*** Block opens ***

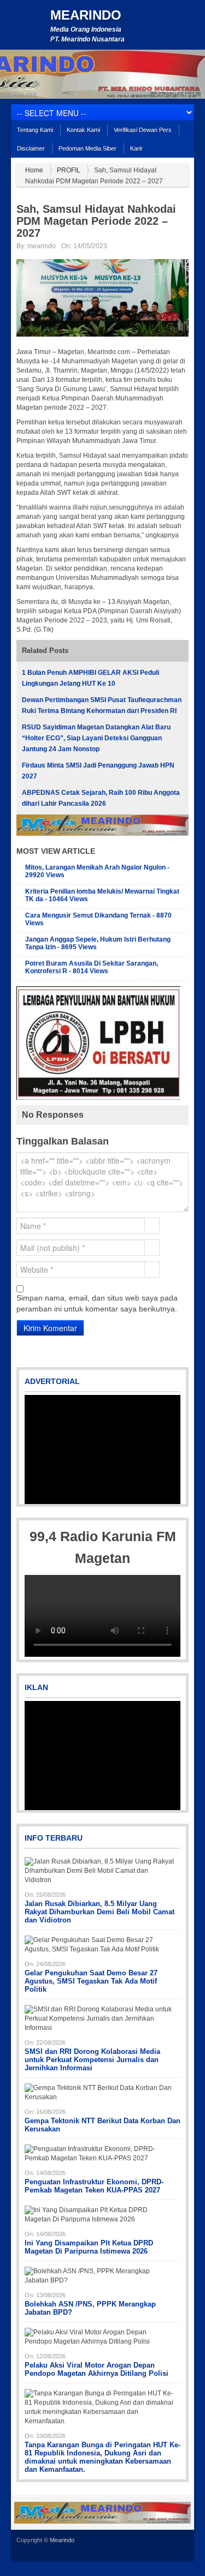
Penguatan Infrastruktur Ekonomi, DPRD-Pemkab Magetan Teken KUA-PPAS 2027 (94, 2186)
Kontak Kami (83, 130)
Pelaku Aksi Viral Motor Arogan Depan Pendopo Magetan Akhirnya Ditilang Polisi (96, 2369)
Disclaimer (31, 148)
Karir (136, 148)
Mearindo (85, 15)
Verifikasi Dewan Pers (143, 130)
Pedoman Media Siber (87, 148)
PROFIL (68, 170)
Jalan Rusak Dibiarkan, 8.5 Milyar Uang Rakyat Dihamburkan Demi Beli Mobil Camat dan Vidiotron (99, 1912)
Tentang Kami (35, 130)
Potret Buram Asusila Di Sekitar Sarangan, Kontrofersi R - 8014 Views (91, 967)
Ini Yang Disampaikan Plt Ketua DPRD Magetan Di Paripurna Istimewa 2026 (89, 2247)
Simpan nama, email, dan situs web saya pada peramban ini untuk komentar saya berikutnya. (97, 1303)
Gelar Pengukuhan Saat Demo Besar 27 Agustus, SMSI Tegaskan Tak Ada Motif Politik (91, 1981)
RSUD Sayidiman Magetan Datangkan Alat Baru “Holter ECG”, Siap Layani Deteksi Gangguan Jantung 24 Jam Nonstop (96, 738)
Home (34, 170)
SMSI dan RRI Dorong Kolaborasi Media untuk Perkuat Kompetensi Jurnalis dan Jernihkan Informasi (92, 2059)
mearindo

*** Block closes ***

EXERCISE GOAL:
With the line holding "Jalan Rusak Dibiarkan, 8.5" as the first and the line holding "Ini Yang Disampaikan" as the last, please transcribe exactly the lines of the material above in that range and nothing else.

ANSWER SECTION:
Jalan Rusak Dibiarkan, 8.5 Milyar Uang Rakyat Dihamburkan Demi Beli Mobil Camat dan Vidiotron (99, 1912)
Tentang Kami (35, 130)
Potret Buram Asusila Di Sekitar Sarangan, Kontrofersi R - 8014 Views (91, 967)
Ini Yang Disampaikan Plt Ketua DPRD Magetan Di Paripurna Istimewa 2026 (89, 2247)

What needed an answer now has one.